Anehkah jika kita dibingungkan oleh apa yang sedang Allah kerjakan? Tidak! Jangan lupa siapa kita! Kita bukan allah; kita adalah ciptaan dan tidak lebih dari itu. Sebagai ciptaan, kita tidak-memiliki hak atau alasan untuk memahami segala hikmat Pencipta kita. Ia sendiri pemah mengingatkan kita: “Sebab rancangan-Ku bukanlah rancanganmu … Seperti tingginya langit dari bumi, demikianlah … rancangan-Ku dari rancanganmu” (Yesaya 55:8-9). 

Sang Raja juga menjelaskan bahwa Ia tidak berkehendak menyingkapkan semua rincian kebijakan-Nya kepada umat-Nya. Seperti yang Musa nyatakan seusai menjelaskan kehendak Allah yang disingkapkan kepada Israel: “Hal-hal yang tersembunyi ialah bagi TUHAN, Allah kita, tetapi hal-hal yang dinyatakan ialah bagi kita … supaya kita melakukan segala perkataan hukum Taurat ini” (Ulangan 29:29). 

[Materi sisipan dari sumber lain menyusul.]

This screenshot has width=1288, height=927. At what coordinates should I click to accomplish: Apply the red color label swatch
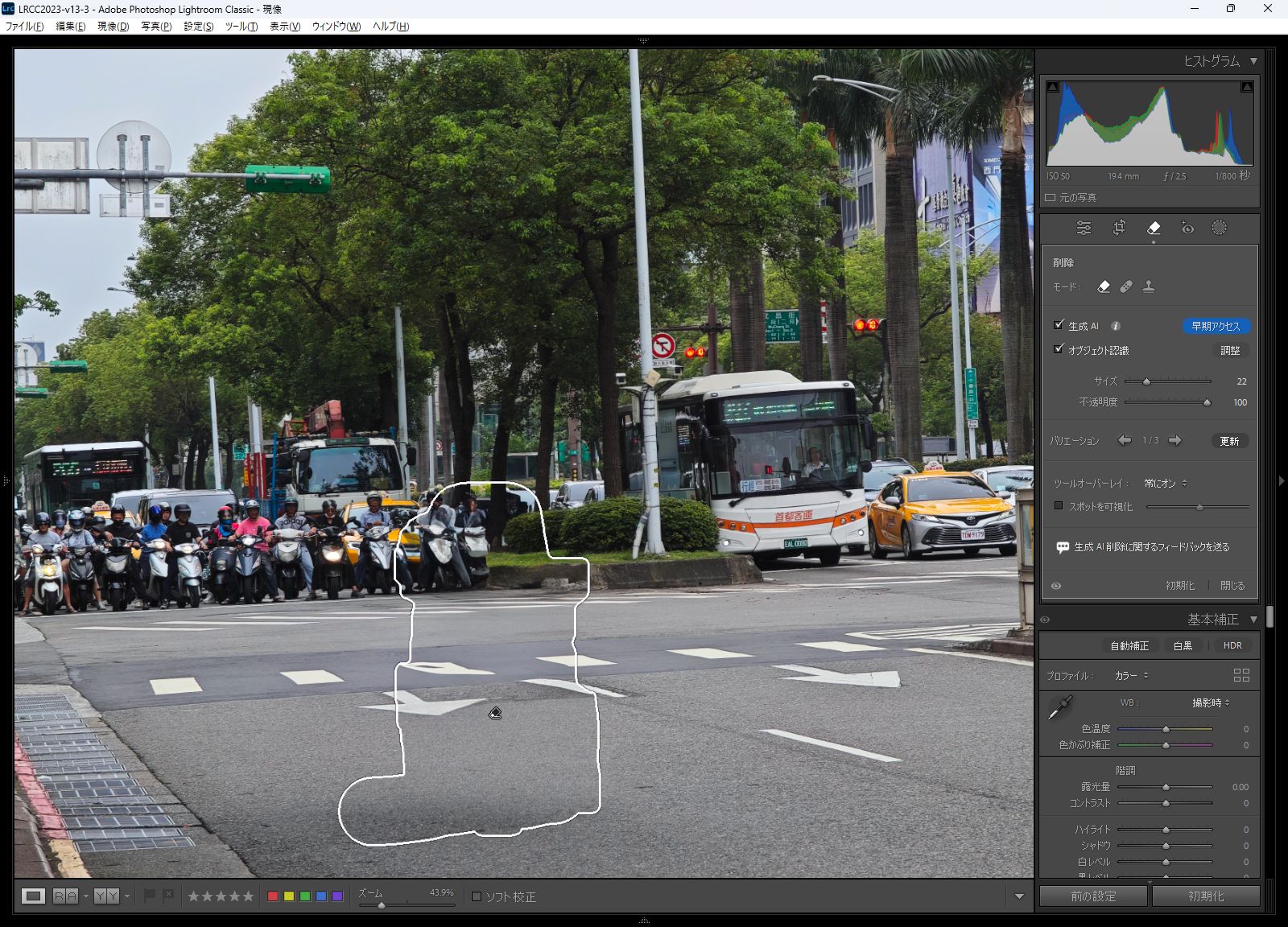tap(273, 896)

Prinsipnya adalah, Allah menyingkapkan pikiran dan kehendak-Nya sejauh yang kita perlu ketahui demi tujuan-tujuan praktis, dan kita harus menerima apa yang Ia singkapkan sebagai aturan yang lengkap dan cukup bagi iman dan kehidupan kita. Tetapi ada “rahasia” yang tidak Ia beritahukan. Dan setidaknya dalam kehidupan sekarang ini, Ia tidak berkenan kita menemukannya. Alasan di balik pemeliharaan Allah kadang masuk ke dalam kategori ini. 

Ayub contohnya. Ia tidak pernah diberi tahu tentang tantangan Iblis yang membuat Allah mengizinkan Ayub ditulahi. Ayub hanya tahu bahwa Allah yang mahahadir itu sempurna secara moral, dan menyangkali kebaikan-Nya dalam kondisi apa pun merupakan penghujatan. Ia menolak “mengutuki Allah” bahkan saat hidupnya, anak-anaknya, dan kesehatannya direnggut (Ayb. 2:9-10). 

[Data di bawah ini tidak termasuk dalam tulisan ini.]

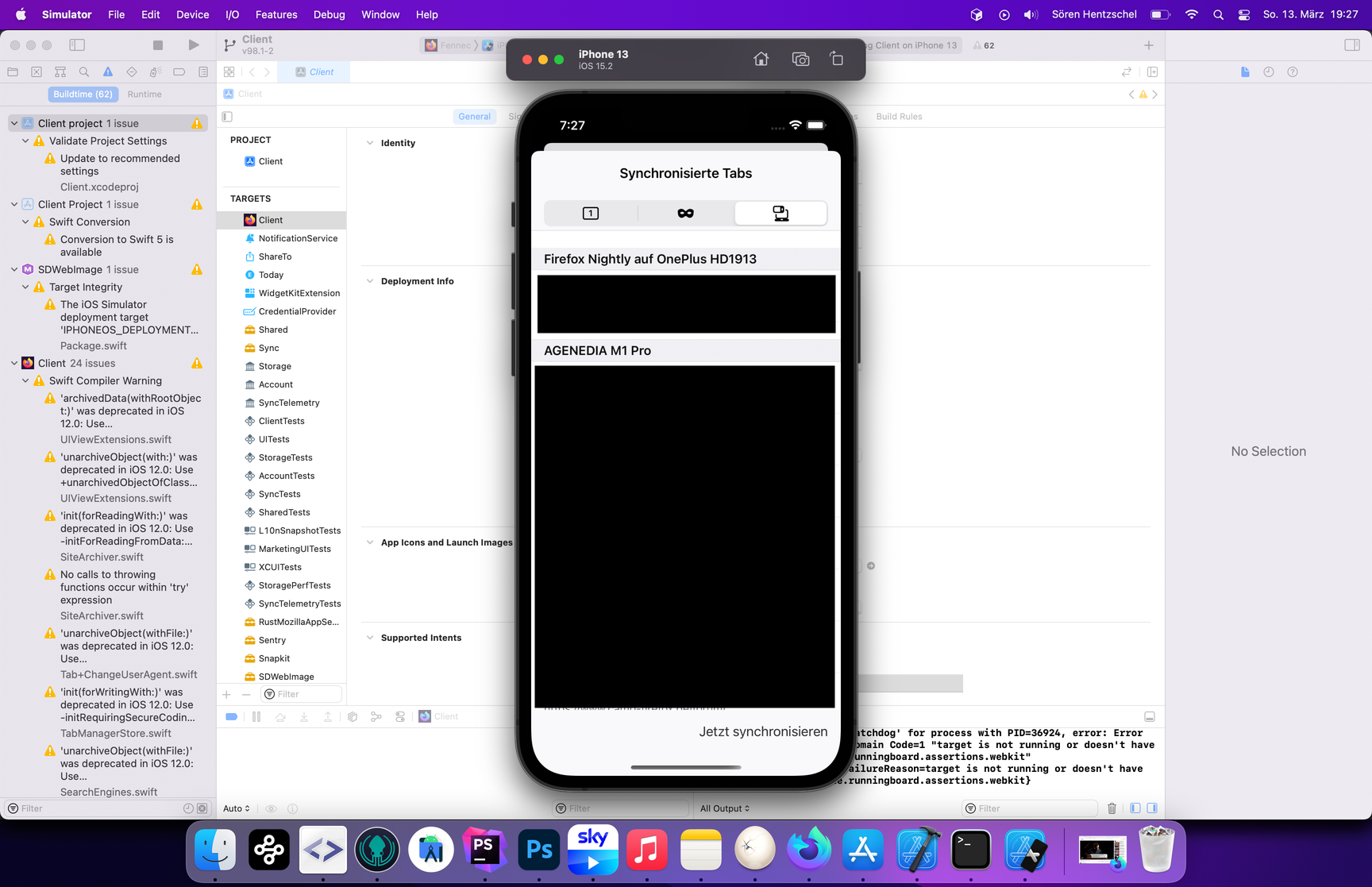Collapse the Deployment Info section

point(370,281)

Pada hakikatnya ia tetap menolak tindakan tersebut sampai akhir, sekalipun ucapan keliru dari teman-teman sombongnya yang bermaksud baik, membuatnya hampir gila dan terkadang memaksanya mengeluarkan kata-kata kasar tentang Allah (yang kemudian ia sesali). Walau bukan tanpa pergumulan, Ayub memegang teguh integritasnya selama masa ujian dan mempertahankan keyakinannya pada kebaikan Allah. 

Keyakinan Ayub terbukti. Ketika masa ujian berakhir, sesudah Allah mendatangi Ayub dengan penuh kemurahan untuk memperbarui kerendahan hatinya (40:1-5; 42:1-6) dan Ayub dengan taat berdoa bagi ketiga teman yang membuatnya hampir gila, “TUHAN memberikan kepada Ayub dua kali lipat dari segala kepunyaaannya dahulu” (Ayub. 42:10). 

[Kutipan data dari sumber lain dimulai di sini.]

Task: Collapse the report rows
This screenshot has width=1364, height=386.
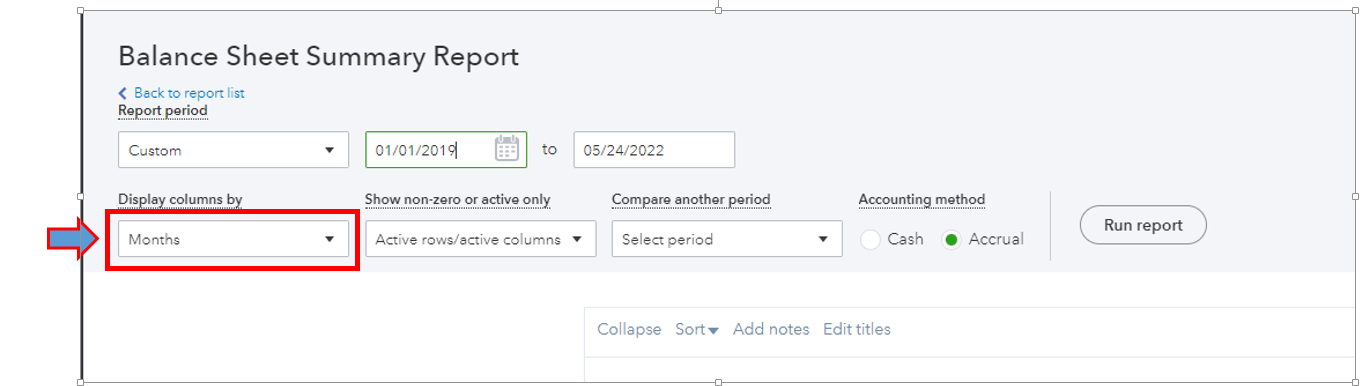Action: pos(629,329)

Yakobus menulis, “Kamu telah mendengar tentang Ayub dan kamu telah tahu apa yang pada akhirnya disediakan Tuhan baginya, karena Tuhan mahapenyayang dan penuh belas kasihan” (Yakobus 5:11). Apakah rangkaian mala petaka yang menimpa Ayub berarti Allah telah turun takhta atau telah meninggalkan hamba-Nya? Tidak! Pengalaman Ayub membuktikan hal ini. Namun alasan mengapa Allah membuangnya ke dalam kegelapan tak pernah disingkapkan kepadanya. Jadi bolehkah Allah, demi maksud-Nya yang bijaksana, memperlakukan para pengikut-Nya yang lain seperti Ayub? 

Tetapi ada hal lain yang harus disampaikan. Ada pertanyaan kedua yang harus diajukan. 

Apakah Allah membiarkan kita sama sekali tidak mengetahui apa yang sedang Ia kerjakan dalam memelihara dunia ini? Tidak! Ia memberi kita informasi lengkap tentang tujuan utama yang sedang Ia kerjakan, dan alasan positif utama dalam ujian yang dialami oleh orang Kristen. 

Apakah yang sedang Allah kerjakan? Ia sedang “membawa banyak orang kepada kemuliaan” (Ibrani 2:10). Ia akan menyelamatkan sekumpulan besar orang berdosa. Ia mengerjakan tugas ini sejak dimulainya sejarah. Ia menghabiskan waktu berabad-abad untuk mempersiapkan suatu umat dan suatu tempat dalam sejarah bagi kedatangan Putra-Nya. 

Kemudian Ia mengutus Putra-Nya ke dalam dunia agar Injil dapat ada, dan kini Ia mengirimkan Injil¬Nya ke dalam dunia agar Gereja dapat ada. Ia telah meninggikan Putra-Nya di atas takhta alam semesta, dan Kristus yang bertakhta kini mengundang orang berdosa datang kepada-Nya, memelihara mereka, membimbing mereka, dan pada akhirnya membawa mereka masuk ke dalam kemuliaan-Nya, bersama dengan Dia. 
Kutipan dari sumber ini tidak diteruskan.